I spent my early childhood in one of Smith’s concentration camps in a small village called Chibuwe in Chipinge district, on the country’s eastern border with Mozambique. This was a major operational zone for the nationalist guerillas fighting for black self-determination. In order to cut off the guerillas from accessing logistical and political support from the masses, Smith’s government herded African villagers living within such areas into concentration camps, which they euphemistically called ‘protected villages’ or “keeps”.

The rigmarole of concentration camp life revolved around the curfew siren and humiliating security checks. Its barbed wire fence epitomized the erosion of basic rights and freedoms for Africans and stood as an apt symbol of the limits placed in the way of African aspiration under white minority rule. On a broader national level, the fence, represented in the form of the police and the various prohibitions on African movement and domicile, cordoned off African want from white plenty and ensured the uninterrupted flow of white settler culture in Europeans-only enclaves, “far from the madding natives”.

My entire extended family – my grandfather, his sons and their wives and children – lived under the watchful eye of the concentration camp guard and in mortal fear of the FN rifle that swung from his shoulder. Their fertile lands in the rich farming belt of Middle Sabi along the Save River had since been seized and given over to white commercial agriculture.

It was no surprise that two of my older cousins – high on the idealism and fearlessness of youth - found this negation of their humanity and denial of aspiration unendurable and decided to cross over to Mozambique to join the Zimbabwe African National Liberation Army (ZANLA), whose commander-in-chief was Robert Mugabe. In the neighbouring district of Chimanimani, and in response to similarly dehumanizing conditions, four of my mother’s brothers also crossed over to Mozambique to join the armed struggle for Zimbabwe’s independence.

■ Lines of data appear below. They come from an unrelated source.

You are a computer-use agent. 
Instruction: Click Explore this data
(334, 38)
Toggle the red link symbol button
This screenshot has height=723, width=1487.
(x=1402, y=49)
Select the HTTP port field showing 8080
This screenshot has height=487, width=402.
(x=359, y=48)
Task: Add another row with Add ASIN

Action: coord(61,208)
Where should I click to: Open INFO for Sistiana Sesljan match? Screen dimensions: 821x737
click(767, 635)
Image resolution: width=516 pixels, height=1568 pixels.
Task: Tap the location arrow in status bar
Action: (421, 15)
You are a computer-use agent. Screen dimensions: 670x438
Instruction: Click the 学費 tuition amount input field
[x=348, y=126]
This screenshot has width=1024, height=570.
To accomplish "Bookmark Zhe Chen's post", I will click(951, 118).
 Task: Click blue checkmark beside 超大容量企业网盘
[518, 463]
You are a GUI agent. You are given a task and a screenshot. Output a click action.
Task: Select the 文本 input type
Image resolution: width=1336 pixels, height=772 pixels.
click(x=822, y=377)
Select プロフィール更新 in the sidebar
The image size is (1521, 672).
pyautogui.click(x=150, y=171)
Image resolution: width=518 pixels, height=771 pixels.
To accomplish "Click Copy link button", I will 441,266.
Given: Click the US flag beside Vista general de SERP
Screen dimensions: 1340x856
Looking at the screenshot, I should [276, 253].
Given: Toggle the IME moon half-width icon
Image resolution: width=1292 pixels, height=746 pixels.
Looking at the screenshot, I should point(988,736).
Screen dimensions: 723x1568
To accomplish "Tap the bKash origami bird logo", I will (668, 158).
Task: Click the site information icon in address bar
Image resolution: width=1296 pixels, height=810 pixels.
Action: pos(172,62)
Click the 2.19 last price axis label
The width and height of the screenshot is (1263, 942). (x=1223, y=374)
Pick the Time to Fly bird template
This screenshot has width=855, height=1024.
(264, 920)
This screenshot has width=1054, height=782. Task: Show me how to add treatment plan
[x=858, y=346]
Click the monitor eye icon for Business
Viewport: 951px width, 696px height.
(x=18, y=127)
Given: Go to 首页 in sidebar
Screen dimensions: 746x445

Meanwhile my father, Goodson Sithole, struggled to find a decent job in order to provide for his young family despite his brilliant GCSE grades. Reluctantly, he found himself cutting sugarcane on Anglo-American owned plantations in the southern Zimbabwe lowveld, later graduating from field to factory. It must have been with an unfathomable sense of anger and frustration that he endured this crass exploitation, reporting to superiors who owed their positions not necessarily to their superior intellect or education but to the colour of their skin.

The advent of independence and black majority rule in 1980 restored agency to Africans as authors of their own history and definers of their own humanity. It opened a whole new universe of opportunity and brought hitherto unfeasible aspirations into the realm of possibility. My father was one of those that took to the opportunities ushered in by independence with gusto. He enrolled at the University of Zimbabwe, benefiting from generous state funding, as I was also to more than 15 years later.

My father’s post-independence rebirth as a professional – a social worker - had an immensely positive impact on our family’s quality of life and the choices that accrued to us. My own family’s experiences of the transformation from white supremacist rule to national independence resonate, obviously with variations, in the lives of many of my compatriots.

Comparisons between life under white rule and present day Zimbabwe are insultingly simplistic in their reductionism. Comparing the state of supermarket shelves in 1977 to 2007 serves only a limited anecdotal purpose and does not even begin to capture the people’s overall existential narrative then and now.

Some media, reporting on Smith’s death, rhetorically asked whether the current crisis under Robert Mugabe had vindicated Smith’s self-fulfilling prophecy that black rule would ultimately fail. What they failed to give equal emphasis to was the implicit racism in Smith’s diabolic predictions, made on no sound evidence but rather out of his own malicious conviction of the innate incapability of the African to assume self-government. “Not in a thousand years”, is how he infamously put it.

Zimbabwe is where it is today because of Mugabe’s unlimited greed for power and penchant for violence and not, as Smith suggested, because he is black. Beginning with the slaughter of thousands of the Ndebele in the first years of independence, Mugabe has over his very long rule gathered the full range of atrocities imaginable into his quiver.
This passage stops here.